(Saved entries)
□ □ □ □
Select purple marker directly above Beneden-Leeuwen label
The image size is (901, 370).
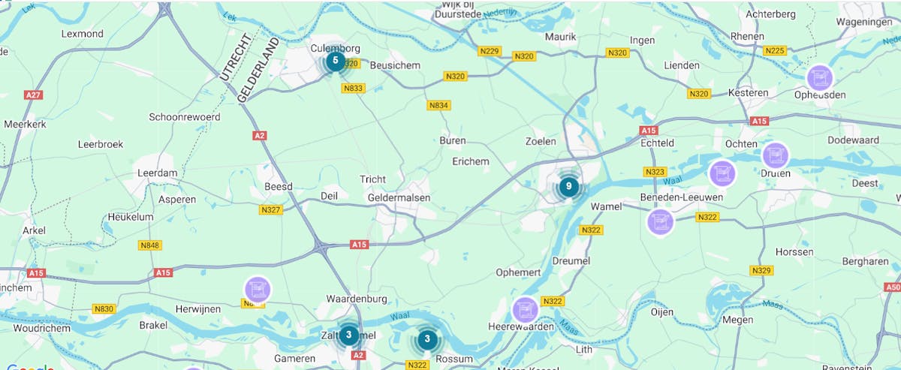tap(722, 173)
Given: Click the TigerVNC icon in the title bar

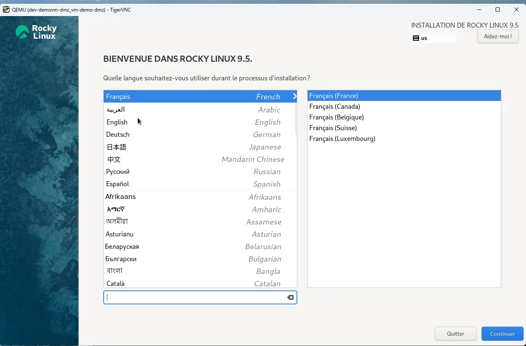Looking at the screenshot, I should [x=6, y=9].
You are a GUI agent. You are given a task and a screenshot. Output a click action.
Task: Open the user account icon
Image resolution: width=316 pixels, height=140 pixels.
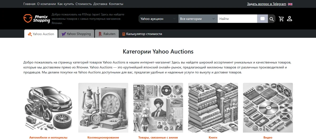[289, 19]
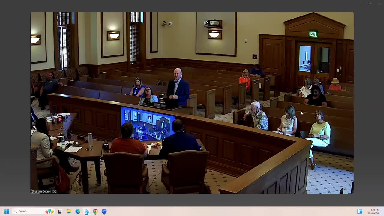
□ □ □ □
An exact copy of every entry, minus the pictures, is what you should return.

Select purple marker directly above Beneden-Leeuwen label
The image size is (901, 370).
tap(722, 173)
Given: Click the TigerVNC icon in the title bar

Looking at the screenshot, I should [x=6, y=9].
You are a GUI agent. You are given a task and a screenshot. Output a click action.
Task: Open the user account icon
Image resolution: width=316 pixels, height=140 pixels.
[289, 19]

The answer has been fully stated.